Change fonts only for korean characters

  • July 14, 2020
  • 2 replies
  • 2028 views

Hi, I have Korean language InDesign file in which there are English and Korean characters.

Univers Font family is used in the complete file but these fonts are not suitable for the Korean language,

Is there any way to find only Korean characters and replace the fonts. please check the below Screenshot.

In the above image only red highlighted I,e only Korean characters font should be find and replaced. 

This topic has been closed for replies.
Correct answer John Mensinger

Based on the sample you posted, it looks like it would be easier to assign a proper CJK font and use a GREP style to find and set those PCxxx and Xx patterns to Univers.

2 replies

Ashutosh_Mishra
Inspiring
July 25, 2020

Hi there,

 

Thanks for reaching out. I hope your issue is resolved now. We'd appreciate if you can mark the appropriate answer correct.

If you used any other method, please share it here. It'll help other users having similar concern.

If you still have issues, let us know. We'll be happy to help.

 

Regards,

Ashutosh

shawns52137820
Participant
December 6, 2024

How could this be resolved? Did he get a GREP for just Korean text? If so could someone post it?

Joel Cherney
Community Expert
Community Expert
December 6, 2024

Well, no, the suggestion was to write a GREP for the Latin text only. You can do it in either direction, by specifying Unicode ranges. For example, if you want to just capture Latin-script letters only, it'd look something like this:

 

[\x{0021}-\x{00FF}]+

 

To capture only Hangul ("just Korean text") would look like a much more complicated regex, but all you'd really be doing is specifying only the Unicode ranges that contain Hangul glyphs.
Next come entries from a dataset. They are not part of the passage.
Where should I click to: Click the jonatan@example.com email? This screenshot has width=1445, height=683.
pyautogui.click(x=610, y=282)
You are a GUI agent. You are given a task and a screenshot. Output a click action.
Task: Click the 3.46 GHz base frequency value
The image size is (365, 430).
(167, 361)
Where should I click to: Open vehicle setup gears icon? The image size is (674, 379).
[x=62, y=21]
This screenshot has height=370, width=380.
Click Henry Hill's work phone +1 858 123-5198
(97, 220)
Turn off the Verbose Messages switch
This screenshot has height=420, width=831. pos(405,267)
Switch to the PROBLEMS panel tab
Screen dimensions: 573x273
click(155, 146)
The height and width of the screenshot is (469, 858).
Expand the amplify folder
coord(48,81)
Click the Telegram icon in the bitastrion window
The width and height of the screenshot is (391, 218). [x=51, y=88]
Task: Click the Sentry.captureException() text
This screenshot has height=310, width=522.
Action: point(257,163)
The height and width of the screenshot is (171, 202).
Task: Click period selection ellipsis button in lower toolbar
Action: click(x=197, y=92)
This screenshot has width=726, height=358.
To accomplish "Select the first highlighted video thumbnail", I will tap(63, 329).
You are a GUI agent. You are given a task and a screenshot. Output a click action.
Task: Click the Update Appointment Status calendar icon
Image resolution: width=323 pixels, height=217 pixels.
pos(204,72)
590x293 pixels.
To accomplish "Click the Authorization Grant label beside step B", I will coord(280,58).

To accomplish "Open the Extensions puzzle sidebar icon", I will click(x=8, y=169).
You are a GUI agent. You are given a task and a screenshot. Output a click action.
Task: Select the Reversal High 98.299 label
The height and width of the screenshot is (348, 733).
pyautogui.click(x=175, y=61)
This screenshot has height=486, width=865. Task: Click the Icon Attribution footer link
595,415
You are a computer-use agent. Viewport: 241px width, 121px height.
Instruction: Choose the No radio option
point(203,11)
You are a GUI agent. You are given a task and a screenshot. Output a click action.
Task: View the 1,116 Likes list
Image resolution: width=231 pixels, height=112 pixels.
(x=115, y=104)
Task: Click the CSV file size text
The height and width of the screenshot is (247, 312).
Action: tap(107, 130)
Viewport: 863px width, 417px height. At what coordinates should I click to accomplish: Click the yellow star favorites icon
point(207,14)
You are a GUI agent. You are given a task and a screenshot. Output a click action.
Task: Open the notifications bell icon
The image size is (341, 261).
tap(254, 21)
That can get kind of long, and you can get into a bit of a design spiral when you're deciding exactly which punctuation you want to source from the Latin-script font and which you want from the Korean font. Since my files tend to be one-language files, I can just specify "everything outside of ASCII" like so:

 

[\x{0100}-\x{FFEE}]+

 

Note that this excludes a few characters at the very end of the Basic Multilingual Plane. One of 'em (U+FFEF) has special purposes in InDesign as the placeholder for things like anchored objects or hyperlink destination, so I've excluded it from my query on purpose. 

 

But, it's not hard to build language-specific regular expressions for use in InDesign. I shy away from it because, while it's not hard to specify the range for e.g. Greek, things get trickier when someone wants to use this Unicode-value GREP-based system for finding Traditional Chinese, or Simplified Chinese, or Japanese... or all three. That doesn't really work all that well. Likewise, trying to explain Han Unification in a single post, that doesn't work all that well either. Capturing only Korean, by itself, would be quite a long query.

 

So I, speaking only for myself, think that the regex for just Latin-script text is the easiest thing to do. 

John Mensinger
Community Expert
John MensingerCommunity ExpertCorrect answer
Community Expert
July 14, 2020

Based on the sample you posted, it looks like it would be easier to assign a proper CJK font and use a GREP style to find and set those PCxxx and Xx patterns to Univers.